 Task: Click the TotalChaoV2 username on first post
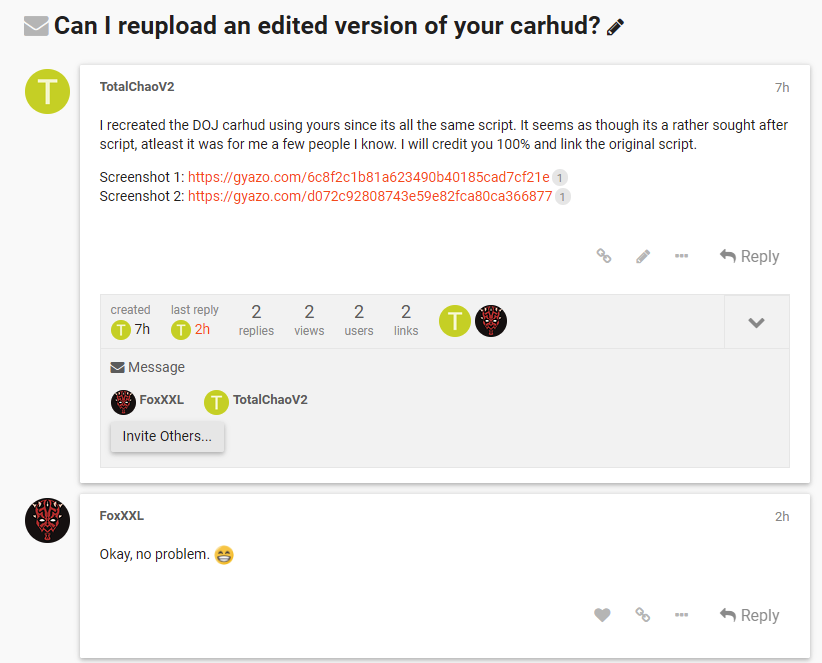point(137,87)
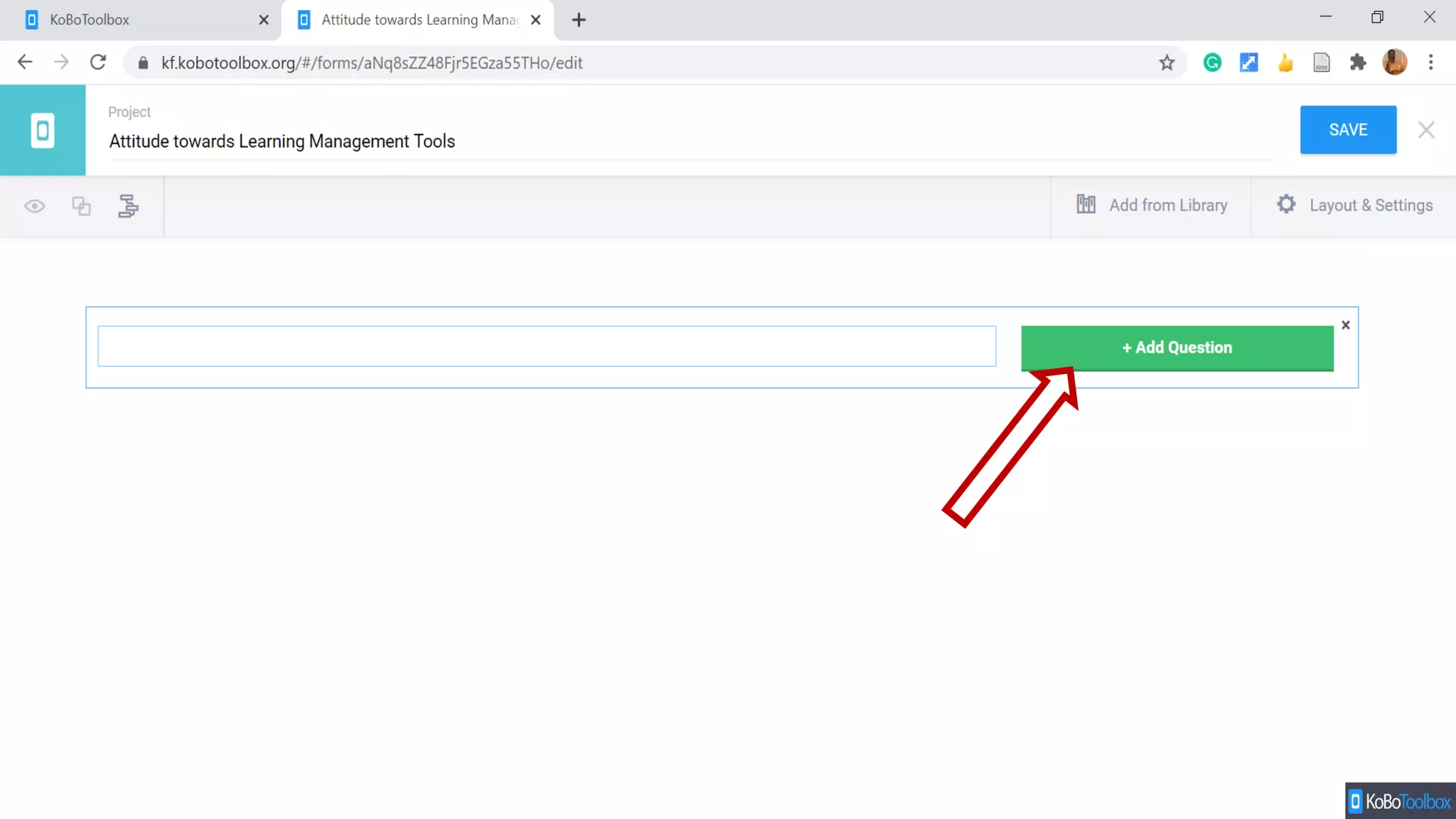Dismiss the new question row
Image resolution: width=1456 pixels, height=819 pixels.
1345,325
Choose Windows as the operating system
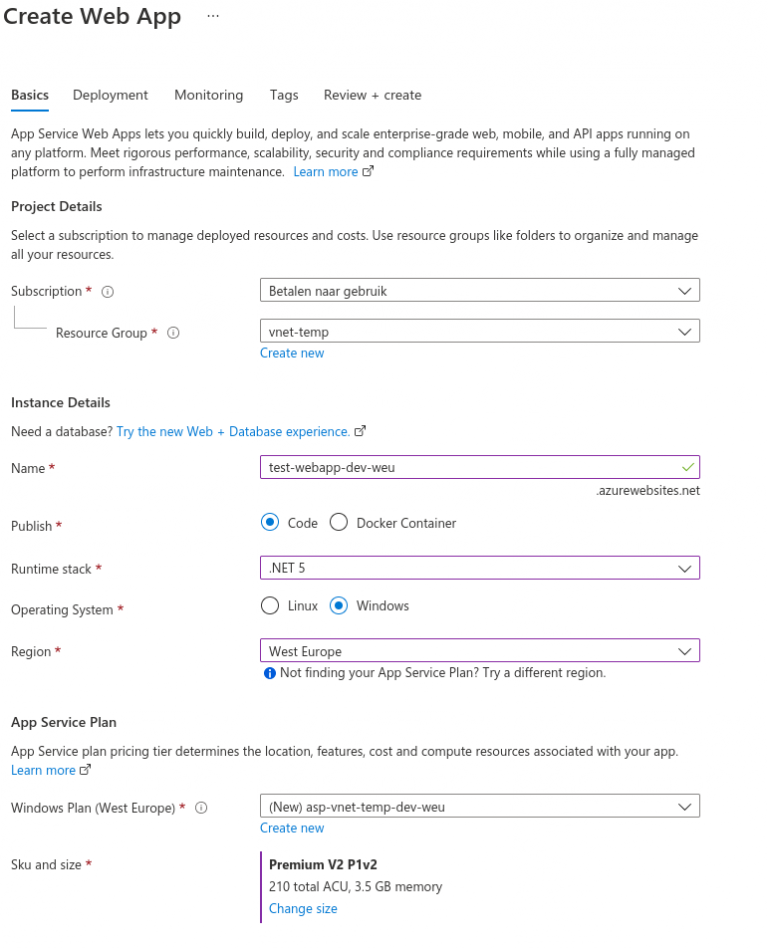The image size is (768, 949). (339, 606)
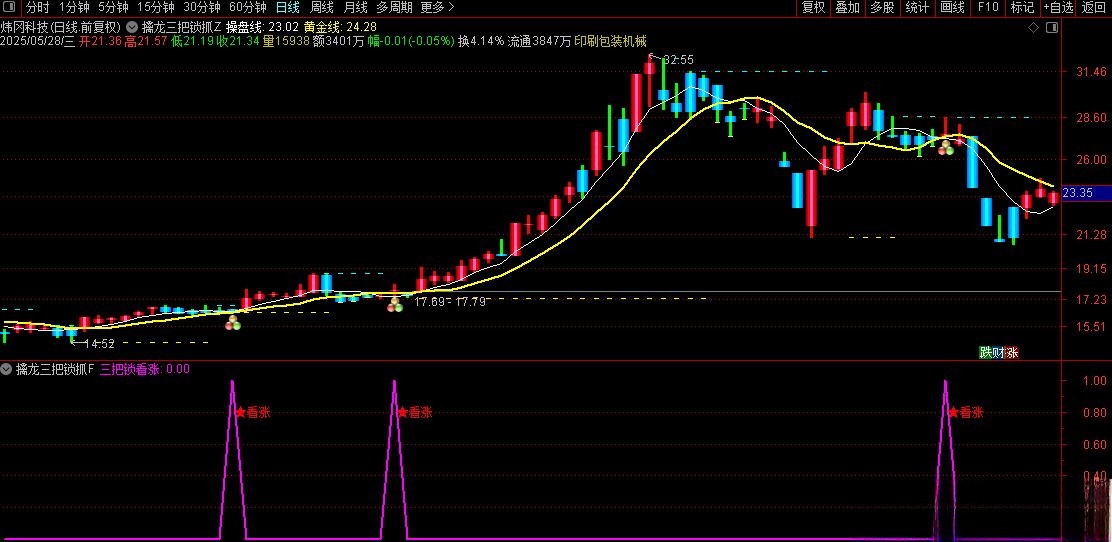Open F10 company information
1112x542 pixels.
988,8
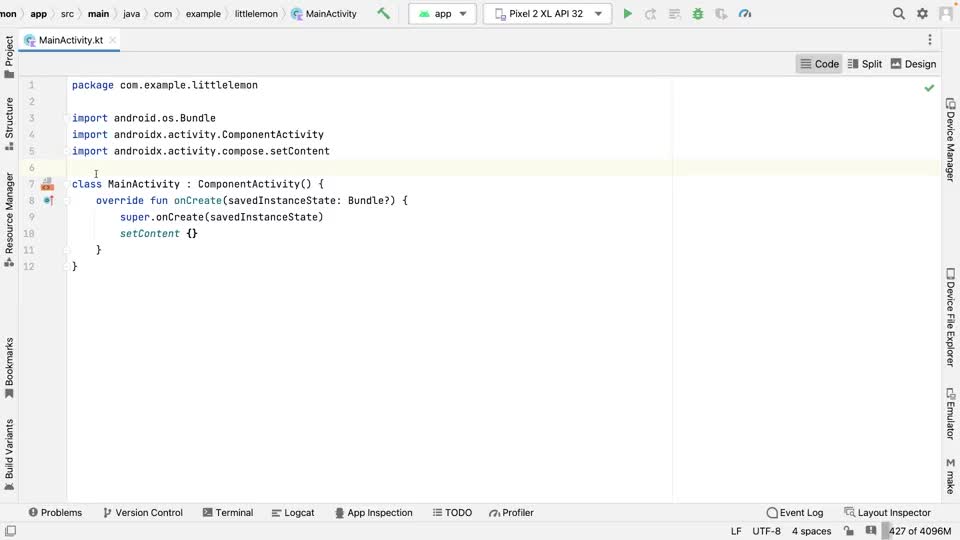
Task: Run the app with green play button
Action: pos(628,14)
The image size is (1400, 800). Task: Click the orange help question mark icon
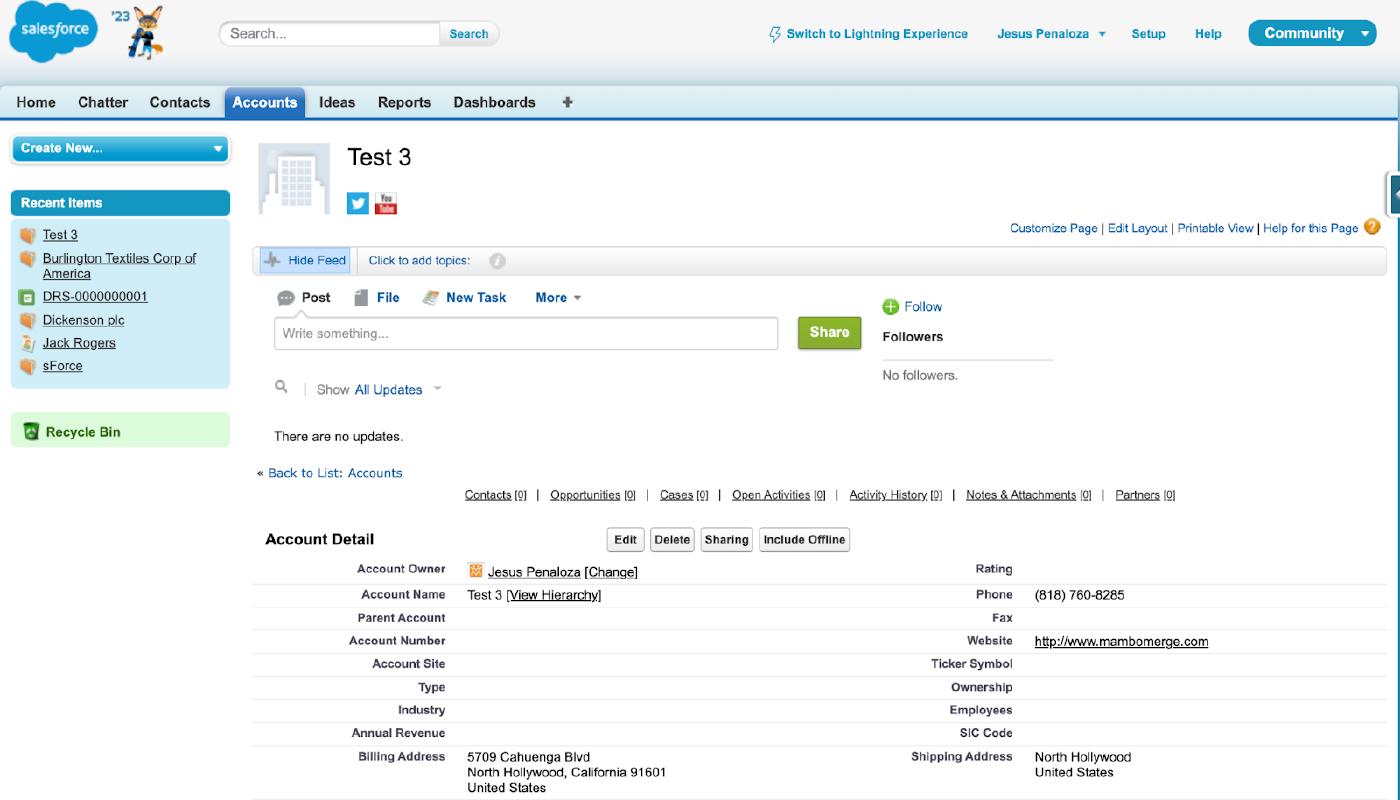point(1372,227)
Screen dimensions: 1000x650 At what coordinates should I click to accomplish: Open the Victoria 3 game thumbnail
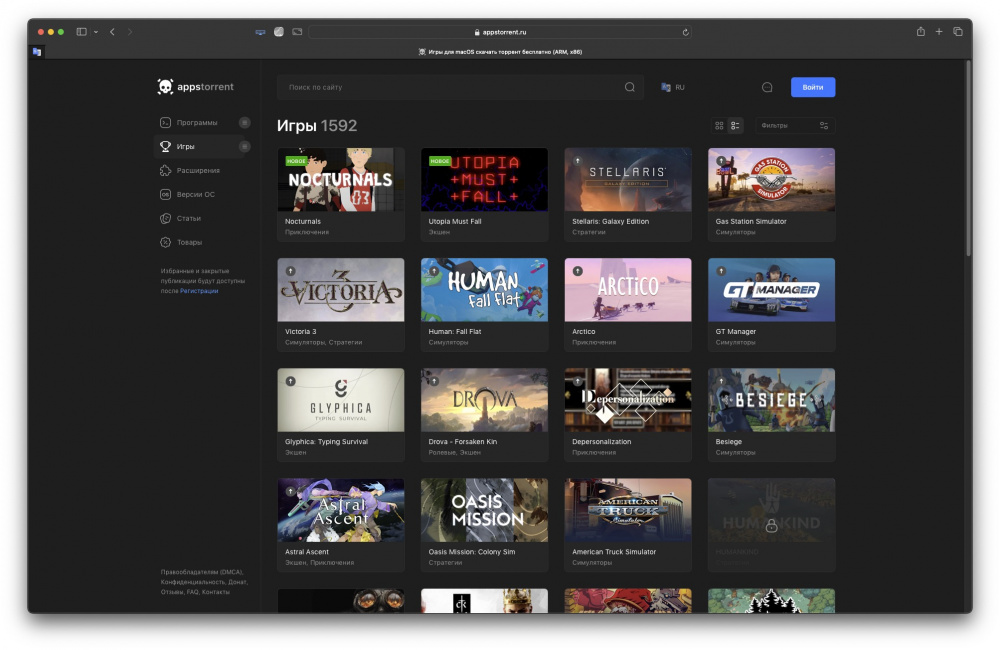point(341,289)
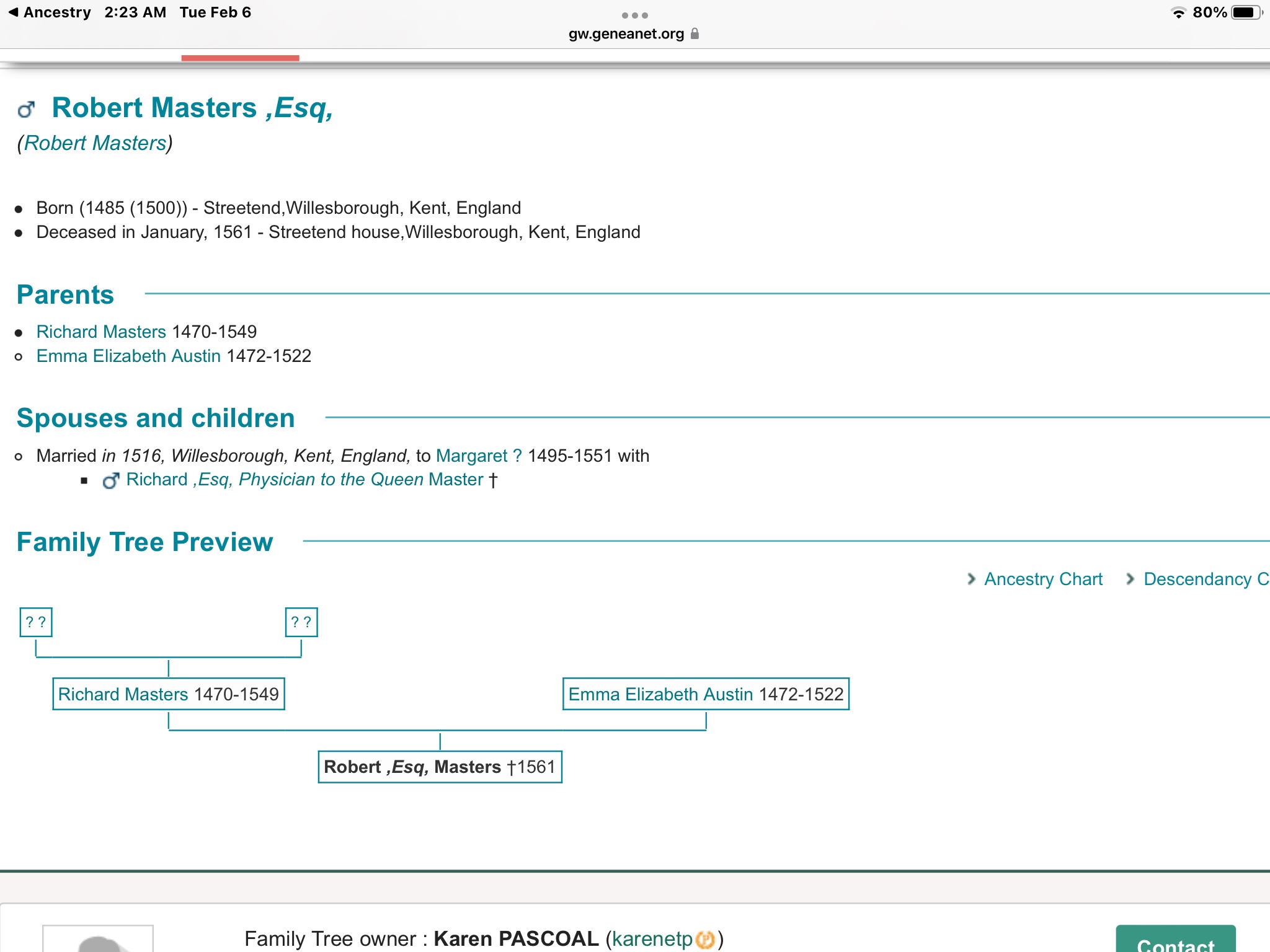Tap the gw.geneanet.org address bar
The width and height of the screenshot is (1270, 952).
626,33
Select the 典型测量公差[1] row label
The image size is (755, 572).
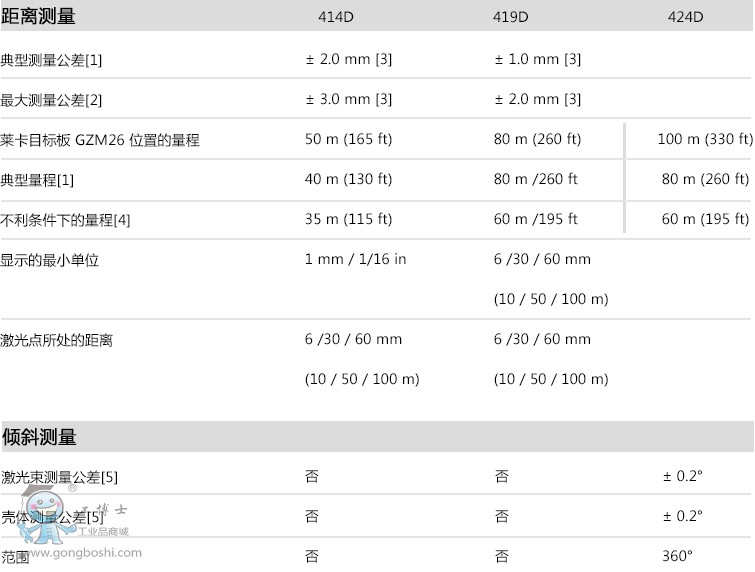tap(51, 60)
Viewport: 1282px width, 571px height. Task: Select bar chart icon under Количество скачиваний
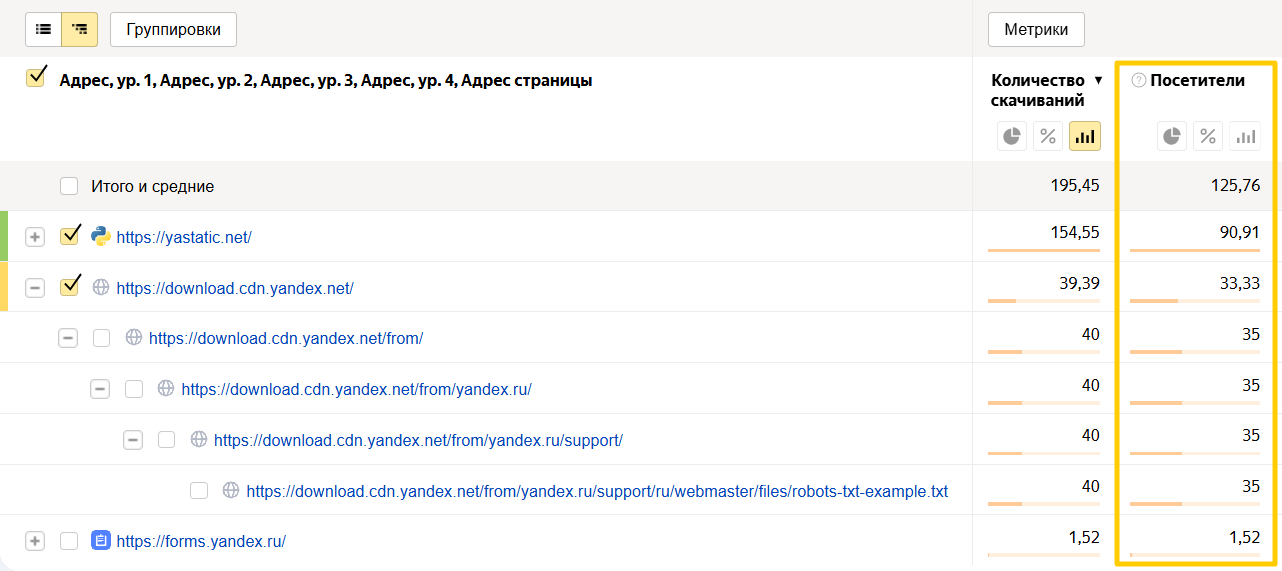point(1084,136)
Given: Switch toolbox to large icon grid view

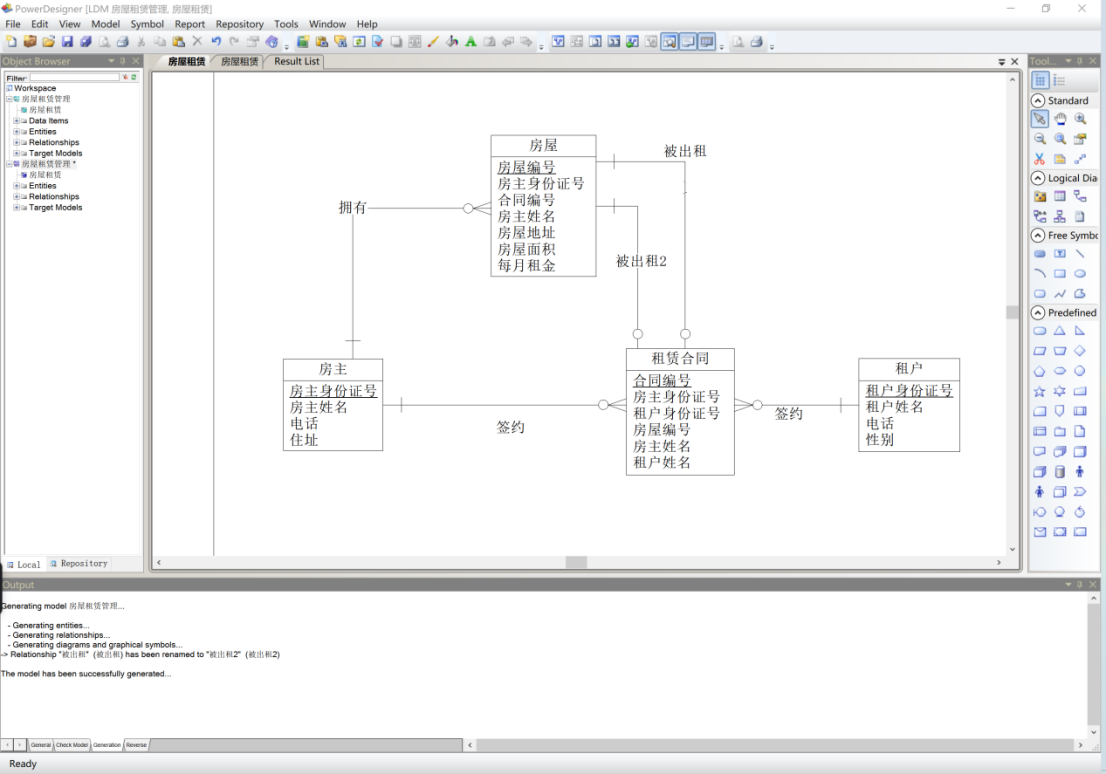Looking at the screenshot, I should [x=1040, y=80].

**Job**: Count the lines above that contain the string "Task", and reply with the number alone.

**Response below**: 4